Automation pipeline and tooling
Our pipeline runs in stages; each stage is an individual Jenkins job, and all the stages are tied together by the pipeline controller. Components in the pipeline are:
Jenkinsfile: Loads the pipeline-build scripts in stages
Jenkins Job Builder (JJB) template: A YAML definition of the Jenkins job
Watcher: Looks for new JJB templates or updates to the existing templates and creates/updates the jobs in Jenkins
Pipeline controller: Ties up all the jobs, including cluster installation/configuration and running various performance and scale tests
Property files: Placeholders for job parameters
Build scripts: Reads the properties files and calls the responsible jobs in the pipeline using the parameters
Given a properties file that contains the parameters needed to build the jobs in the pipeline, the pipeline controller will run the following jobs:
The Image Provisioner job watches for new OpenShift code bits and builds Amazon machine images (AMIs) and qcow images with our tooling along with various packages, configurations, and container images baked into it. This reduces the time the installer needs to build out an OpenShift cluster by fetching packages or images over the network.

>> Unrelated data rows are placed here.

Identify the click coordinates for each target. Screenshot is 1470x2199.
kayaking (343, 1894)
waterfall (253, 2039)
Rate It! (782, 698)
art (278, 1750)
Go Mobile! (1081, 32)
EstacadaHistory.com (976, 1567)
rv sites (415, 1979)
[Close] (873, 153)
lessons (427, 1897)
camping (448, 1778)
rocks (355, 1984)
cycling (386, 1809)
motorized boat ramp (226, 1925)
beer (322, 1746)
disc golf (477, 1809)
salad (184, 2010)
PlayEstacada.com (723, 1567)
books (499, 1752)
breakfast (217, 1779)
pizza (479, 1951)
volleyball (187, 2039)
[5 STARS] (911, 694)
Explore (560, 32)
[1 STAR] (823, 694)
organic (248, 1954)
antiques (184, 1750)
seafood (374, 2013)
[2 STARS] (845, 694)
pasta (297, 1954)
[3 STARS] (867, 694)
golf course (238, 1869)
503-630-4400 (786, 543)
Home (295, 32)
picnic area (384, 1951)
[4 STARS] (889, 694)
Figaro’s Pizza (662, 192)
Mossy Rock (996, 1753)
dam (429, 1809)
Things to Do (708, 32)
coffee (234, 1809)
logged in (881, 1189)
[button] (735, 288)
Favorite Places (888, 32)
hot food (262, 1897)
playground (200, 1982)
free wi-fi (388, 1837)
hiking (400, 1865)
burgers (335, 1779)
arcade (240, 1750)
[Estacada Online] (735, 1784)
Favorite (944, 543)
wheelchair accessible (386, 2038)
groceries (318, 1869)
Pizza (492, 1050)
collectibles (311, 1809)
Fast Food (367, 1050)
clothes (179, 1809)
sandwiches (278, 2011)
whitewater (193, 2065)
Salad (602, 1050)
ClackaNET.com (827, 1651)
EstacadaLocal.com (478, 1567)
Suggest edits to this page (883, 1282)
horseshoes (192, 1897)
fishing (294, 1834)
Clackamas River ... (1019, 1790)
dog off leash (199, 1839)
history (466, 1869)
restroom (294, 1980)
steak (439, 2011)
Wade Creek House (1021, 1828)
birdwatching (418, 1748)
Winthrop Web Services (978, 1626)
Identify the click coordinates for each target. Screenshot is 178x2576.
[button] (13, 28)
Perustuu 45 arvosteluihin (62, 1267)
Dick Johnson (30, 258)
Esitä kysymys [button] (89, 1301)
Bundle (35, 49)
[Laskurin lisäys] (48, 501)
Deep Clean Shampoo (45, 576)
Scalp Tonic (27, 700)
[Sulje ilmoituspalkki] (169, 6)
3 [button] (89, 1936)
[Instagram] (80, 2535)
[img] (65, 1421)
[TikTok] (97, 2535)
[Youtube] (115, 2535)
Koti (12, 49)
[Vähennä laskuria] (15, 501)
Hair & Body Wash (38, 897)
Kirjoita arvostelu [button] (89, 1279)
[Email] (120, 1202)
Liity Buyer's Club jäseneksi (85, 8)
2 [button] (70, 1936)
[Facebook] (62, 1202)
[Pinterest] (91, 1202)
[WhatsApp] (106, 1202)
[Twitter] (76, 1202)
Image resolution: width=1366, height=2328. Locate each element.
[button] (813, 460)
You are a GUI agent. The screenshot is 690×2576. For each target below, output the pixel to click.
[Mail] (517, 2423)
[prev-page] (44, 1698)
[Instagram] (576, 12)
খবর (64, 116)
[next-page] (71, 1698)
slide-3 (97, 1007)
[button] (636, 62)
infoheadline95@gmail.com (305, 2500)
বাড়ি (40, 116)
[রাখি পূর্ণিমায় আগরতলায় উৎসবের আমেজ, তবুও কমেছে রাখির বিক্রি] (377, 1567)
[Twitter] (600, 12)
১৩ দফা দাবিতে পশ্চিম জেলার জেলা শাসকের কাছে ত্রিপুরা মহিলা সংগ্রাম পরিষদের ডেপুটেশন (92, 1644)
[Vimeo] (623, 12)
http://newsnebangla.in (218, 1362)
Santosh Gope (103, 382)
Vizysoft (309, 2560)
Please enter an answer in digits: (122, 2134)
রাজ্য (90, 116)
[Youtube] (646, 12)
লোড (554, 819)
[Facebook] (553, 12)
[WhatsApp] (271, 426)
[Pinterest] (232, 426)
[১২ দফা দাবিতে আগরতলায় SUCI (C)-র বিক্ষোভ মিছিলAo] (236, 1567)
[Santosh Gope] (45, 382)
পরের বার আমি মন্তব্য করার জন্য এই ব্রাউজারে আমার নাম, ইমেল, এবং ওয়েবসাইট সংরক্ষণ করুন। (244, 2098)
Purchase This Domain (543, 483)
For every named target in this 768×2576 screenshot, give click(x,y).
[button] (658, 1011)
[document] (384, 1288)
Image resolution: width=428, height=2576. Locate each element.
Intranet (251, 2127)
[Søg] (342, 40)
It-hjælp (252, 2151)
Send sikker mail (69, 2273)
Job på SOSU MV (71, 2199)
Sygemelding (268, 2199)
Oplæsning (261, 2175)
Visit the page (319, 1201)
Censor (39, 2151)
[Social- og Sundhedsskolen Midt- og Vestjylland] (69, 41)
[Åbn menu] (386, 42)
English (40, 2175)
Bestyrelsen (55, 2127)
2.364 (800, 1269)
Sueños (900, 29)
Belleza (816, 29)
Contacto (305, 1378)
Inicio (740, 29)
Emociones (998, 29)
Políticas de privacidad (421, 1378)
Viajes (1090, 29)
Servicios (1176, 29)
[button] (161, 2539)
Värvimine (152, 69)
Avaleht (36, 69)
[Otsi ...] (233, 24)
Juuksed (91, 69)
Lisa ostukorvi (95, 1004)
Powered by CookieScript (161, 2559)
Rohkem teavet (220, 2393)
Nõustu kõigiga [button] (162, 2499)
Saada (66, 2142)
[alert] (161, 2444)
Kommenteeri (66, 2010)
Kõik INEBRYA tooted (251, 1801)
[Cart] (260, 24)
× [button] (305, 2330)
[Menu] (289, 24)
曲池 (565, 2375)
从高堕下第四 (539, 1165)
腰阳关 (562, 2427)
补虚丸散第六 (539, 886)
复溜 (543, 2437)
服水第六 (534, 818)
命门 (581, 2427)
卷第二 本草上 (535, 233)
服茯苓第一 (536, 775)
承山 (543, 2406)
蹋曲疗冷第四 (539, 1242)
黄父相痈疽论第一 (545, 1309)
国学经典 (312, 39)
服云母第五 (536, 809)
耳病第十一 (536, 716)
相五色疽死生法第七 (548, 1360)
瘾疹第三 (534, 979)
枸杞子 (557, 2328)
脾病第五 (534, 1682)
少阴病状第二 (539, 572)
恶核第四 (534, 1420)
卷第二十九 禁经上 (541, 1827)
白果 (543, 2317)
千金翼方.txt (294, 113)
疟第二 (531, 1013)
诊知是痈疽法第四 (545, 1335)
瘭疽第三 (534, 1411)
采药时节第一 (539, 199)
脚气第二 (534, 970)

Once the image is ready, the Image Validator checks whether the image is valid by installing an all-in-one node OpenShift cluster. This is used as the base image for the OpenShift cluster.
This job installs OpenStack on the hardware. OpenStack provides the virtualization platform for scaling out the OpenShift cluster to a higher node count. By using virtual machines, we can conserve lab resources and run large-scale tests on a smaller hardware footprint.
This job installs OpenShift on top of OpenStack. It builds what we call a core cluster: a bare-minimum cluster with three Master/etcd nodes, three Infra nodes, three Storage nodes, and two Application/Worker nodes. We make sure the core nodes don't land on the same hypervisor for the cluster to be a true high-availability (HA) and for the performance- and scale-test results to be valid. We use NVMe pass-throughs for most of the core nodes, because etcd running on Master nodes, Elasticsearch running on Infra nodes, and Red Hat OpenShift Container Storage running on Storage nodes need high throughput and low latency for better performance.
This job runs the Kubernetes end-to-end tests to check the cluster's sanity.
This job scales out the cluster to a desired node count once it gets a green signal from the conformance job. We don't let the OpenShift job create the 2,000-node cluster in one go in case we find functional problems in it after running end-to-end tests; that would require us to tear down the entire cluster and rebuilt it—which is far more time-consuming than tearing down an 11-node cluster. The OpenShift installer is Ansible-based, so it's recommended to set the number of forks appropriately to enable the Scaleup process to be faster as it runs tasks in parallel.
Performance and scale tests
We designed tests to look at the performance of the control plane, kubelet, networking, HAProxy, and storage. The pipeline includes many tests to validate and push towards higher cluster limits. We run the pipeline once every sprint with the latest OpenShift bits and look at the performance regressions.
The pipeline's purpose
We built this pipeline to enable teams across Red Hat to test application workloads at scale. Advantages of using our automation pipeline and tooling include:
Eliminates the need to have a large infrastructure
Enables teams to reuse our tooling to analyze the performance and scalability of OpenShift rather than spending resources on developing new tooling
Prevents the need to build and maintain a large-scale OpenShift cluster with the latest and greatest bits
How to onboard workloads into the pipeline
We store all our job templates and scripts in a public GitHub repo, and adding a new workload is as simple as submitting a pull request with the right templates. The Watcher component takes care of creating the job and adding it to the pipeline; then we test the workload along with our test stages, which are part of the pipeline. Users can expect to receive test results once a sprint completes, after which we refresh the cluster with the new OpenShift bits.